In order to produce a similar image we have to do a series of
transformations on the picture:
convert the original image to grayscale.
colorize the grayscale image using three different colors each
time, based on the gray levels. We may, for instance, make all
pixels with luminosity between 0-33% in red, pixels
between 34-66% in yellow and pixels between 67% and 100% in green.
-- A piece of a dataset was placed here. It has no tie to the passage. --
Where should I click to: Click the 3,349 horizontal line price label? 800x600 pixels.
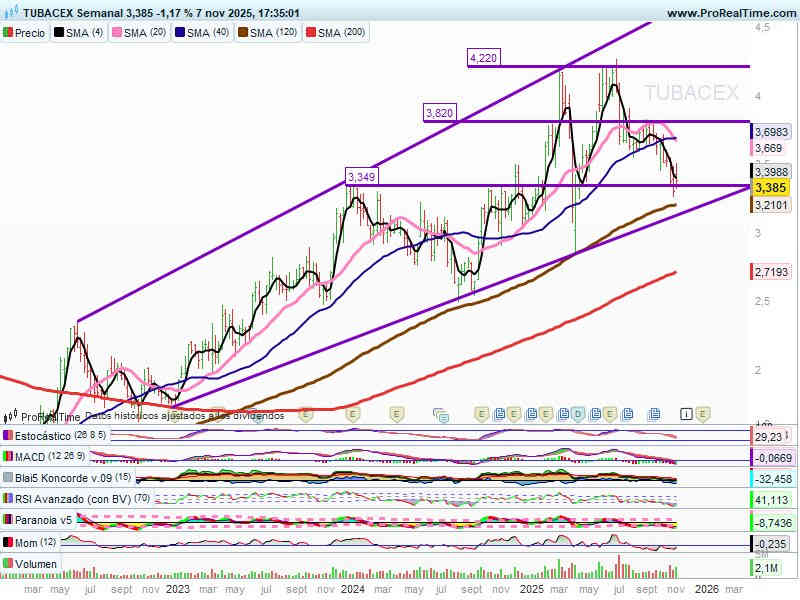(x=362, y=177)
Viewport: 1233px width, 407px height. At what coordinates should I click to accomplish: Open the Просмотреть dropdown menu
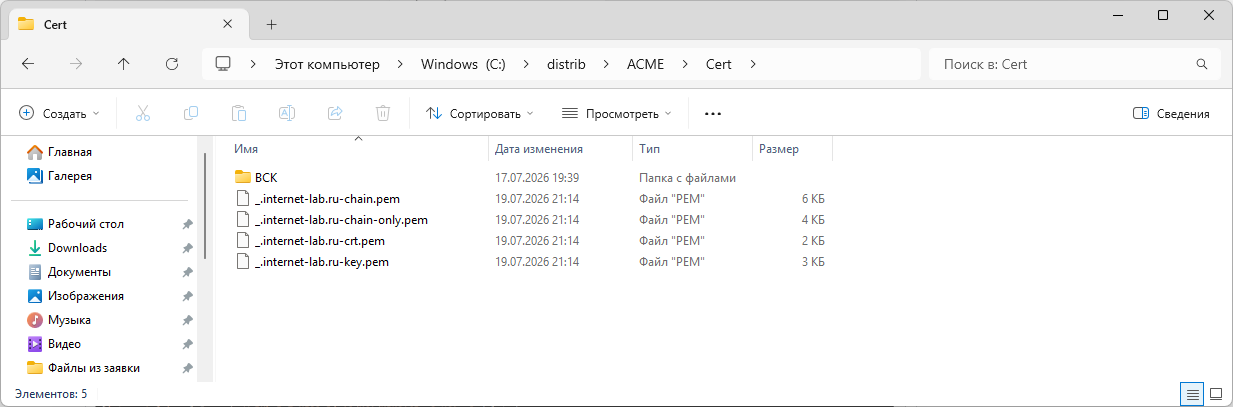[616, 113]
To do that, we first have to:
- create a Color Lookup Table (LUT) using a combination of three
randomly chosen colors
- apply the LUT to the grayscale image
Finally, we can merge together all the colorized images and produce
our warholized image.
Clearly, step 2) depends on the step 1), and 3) depends on 2), so we
basically have a sequence of tasks, but since step 2) need to create
N different independent images, we can parallelize this step.
From top to bottom
We will write our script starting from the top and will descend to the
bottom, from the command line script, to the workflow and finally to
the single execution units which compose the application.
The script
The SessionBasedScript class in the gc3libs.cmdline module is used
to create a generic script. It already have all what is needed to read
gc3pie configuration files, manage resources, schedule jobs etc. The
only missing thing is, well, your application!
Let’s start by creating a new empty file and importing some basic
modules:
import os
import gc3libs
from gc3libs.cmdline import SessionBasedScript
we then create a class which inherits from SessionBasedScript (in
GC3Pie, most of the customizations are done by inheriting from a more
generic class and overriding the __init__ method and possibly
others):
class WarholizeScript(SessionBasedScript):
"""
Demo script to create a `Warholized` version of an image.
"""
version='1.0'
Please note that you must either write a small docstring, or add a
description attribute. These values are used when the script is
called with options --help or --version, which are
automatically added by GC3Pie.
The way we want to use our script is straightforward:
$ warholize.py inputfile [inputfiles ...]
and this will create a directory Warholized.<inputfile> in which
there will be a file called warhol_<inputfile> containing the
desired warholized image (and a lot of temporary files, at least for now).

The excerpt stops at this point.